— start of SELECTED EXTRACT —

I imagine that one of the issues you face leaving it outside has to do with it going from cold to hot frequently.  As the air inside the unit reaches dew-point it drops its moisture inside the control panel.  Do that often enough your going to damage an LCD for sure.


----------



## vernski (Nov 28, 2010)

I bought  MES 30" and it worked flawlessly I smoked two sides of salmon it was great set it and forget it. Well next I thought I would try a small turkey. went to set the temp and then the time and all I got was a EAAF message and it don't heat. I called Masterbuilt's 800# had to wait an extremely long time. When I finally get to talk to someone they gave me the same song&dance about taking the control unit off bringing it in the house to warm it up so I did as they instructed I waited overnight then put it back on and got the same error message and it still won't heat WTF??? Well then Masterbuilt is off for the holidays so I will have to wait to talk to them again. I just wonder what part of sub tropic part of China these controls were built that won't work in 30-40 degree's outside.

We will see how good there customer service is this coming week. This is another time I should looked where it was mfg at....Vernski


----------



## dale5351 (Nov 28, 2010)

My control unit went bonkers -- but after four years of sitting outside.  I do keep it covered when not in use, but the cover I had started leaking.  I suspect it let water get in and mess things up.  It was not acting like you describe, but would shut itself off at the slightest whim.

Since it was four years old, no question of warranty.  The new one cost about $35 including shipping.

Given that yours is much newer -- you may get some warranty replacement or credit.


----------



## vernski (Nov 29, 2010)

I called Masterbuilt today this time the tell me that I need to heat a little dime size round thing inside on the left near the top I did and now it will heat. But it just seems to me they need to fix this malady in future units.  I can live with grabbing the hair dryer to heat it up it's just that I shouldn't have to. These units should work at any temp, it's just so WTF "dumb"....Vernski


----------



## tjohnson (Nov 29, 2010)

My MES sits outside, and on Thanksgiving the temp was 5°.  I hit the power and it fired up.

I wonder if it's an issue with the 30" MES.

Todd


----------



## texacajun (Dec 6, 2010)

Vernski said:


> I called Masterbuilt today this time the tell me that I need to heat a little dime size round thing inside on the left near the top I did and now it will heat. But it just seems to me they need to fix this malady in future units.  I can live with grabbing the hair dryer to heat it up it's just that I shouldn't have to. These units should work at any temp, it's just so WTF "dumb"....Vernski


This is the first time i have heard of the internal thermostat being the issue. I have never had this a problem with the internal thermostat. I know that It can be replaced.

— end of SELECTED EXTRACT —
— start of RAW DATA —

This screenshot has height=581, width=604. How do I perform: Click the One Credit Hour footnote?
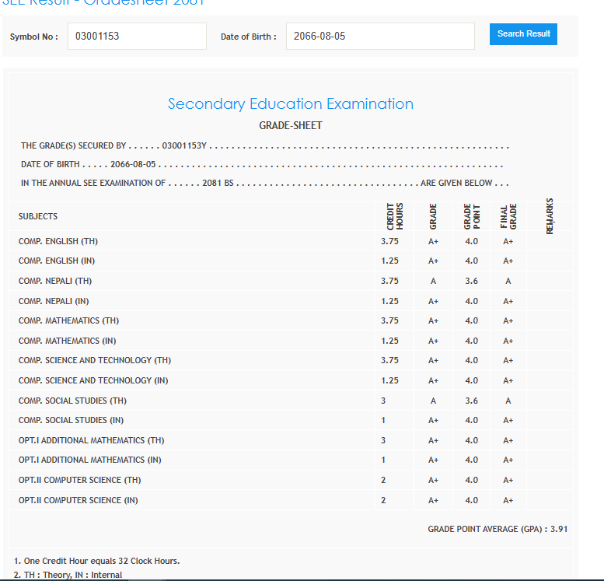[97, 561]
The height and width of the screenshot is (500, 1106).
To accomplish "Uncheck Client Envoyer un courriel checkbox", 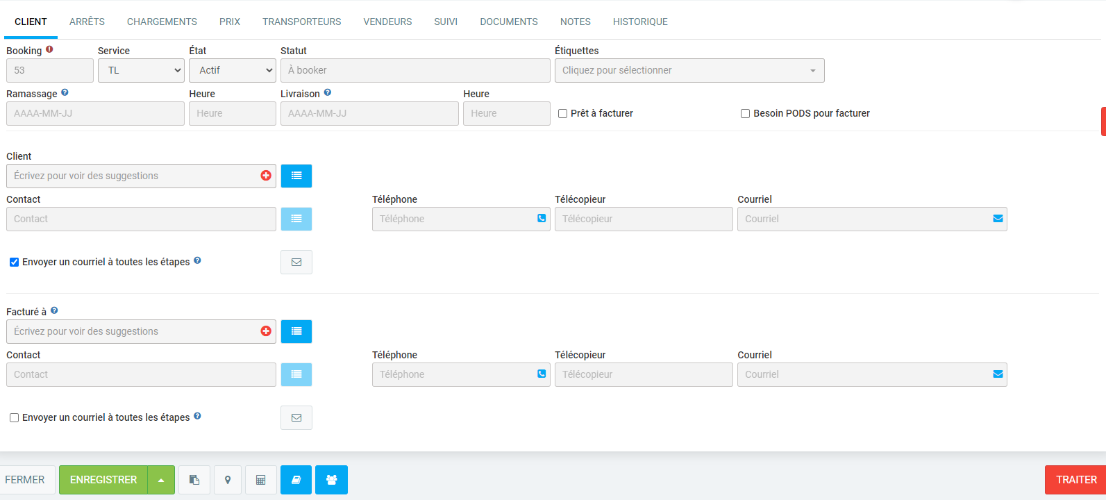I will pyautogui.click(x=14, y=262).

— end of RAW DATA —

# SHORT PROBLEM 1
Which usernames head the posts in the smoker forum thread? List each one once.
# SHORT PROBLEM 2
Could you pick up the smoker forum thread after its last sentence and continue it?

# RIGHT ANSWER 1
vernski, dale5351, tjohnson, texacajun

# RIGHT ANSWER 2
----------



## vernski (Dec 8, 2010)

Texascajun witch MES do you have I have the 30" black one. When I called Masterbuilt the lady there said that they have been having trouble with them the 30" one's so there are others having the same problem with there's. So anyway I am sure having problems getting mine to heat when it's cold 20*- 30* and the only way it will work is to preheat it with a hair-dryer.I don't think Masterbuilt wants to replace them at least not free of charge like they should be doing and making things right.  If yours works that's great but mine and others don't, the hair-dryer is a cheap fix for them cause they don't want to send a fix free of charge. Back at you....Vernski


----------



## texacajun (Dec 8, 2010)

Vernski

I have the 40'' MES. All the thermostats and control panels are the same most of the electrical parts are to. What is your model number?

Here is a picture of the back of the thermostat you where talking about heating with a hair dryer. You can replace it.


----------



## Bearcarver (Dec 8, 2010)

Vernski said:


> I called Masterbuilt today this time the tell me that I need to heat a little dime size round thing inside on the left near the top I did and now it will heat. But it just seems to me they need to fix this malady in future units.  I can live with grabbing the hair dryer to heat it up it's just that I shouldn't have to. These units should work at any temp, it's just so WTF "dumb"....Vernski


I'm not sure, but I think that dime sized thing, near the top is a safety shut-off sensor. I believe the thing down lower, that looks like a toggle switch is the sensor for the on/off control.

Maybe that top one is faulty. 

There are guys who know a whole lot more than I do, that can probably tell you more.

I would PM "MBtechguy" --- He's the man to help you.

Good luck,

Bear


----------



## vernski (Dec 8, 2010)

Texacajun said:


> Vernski
> 
> I have the 40'' MES. All the thermostats and control panels are the same most of the electrical parts are to. What is your model number?
> 
> Here is a picture of the back of the thermostat you where talking about heating with a hair dryer. You can replace it.


The model # is 20070910 the manual says ; This product is for outdoor use only ha-ha not Idaho winters. Yeah Jake I'm not sure what thing is witch cause I just put in the hair-dryer and aimed it at the dime sized thing they said to heat up and closed the door for five and the box was over 60* then it worked fine. But it won't work at 20*-30* anyway it warmed up something inside there. you would think Masterbuilt would send the part whatever it is to fix it at no charge to make this right.  Thanks Jake and Bear....Vernski


----------



## mbeden (Dec 29, 2014)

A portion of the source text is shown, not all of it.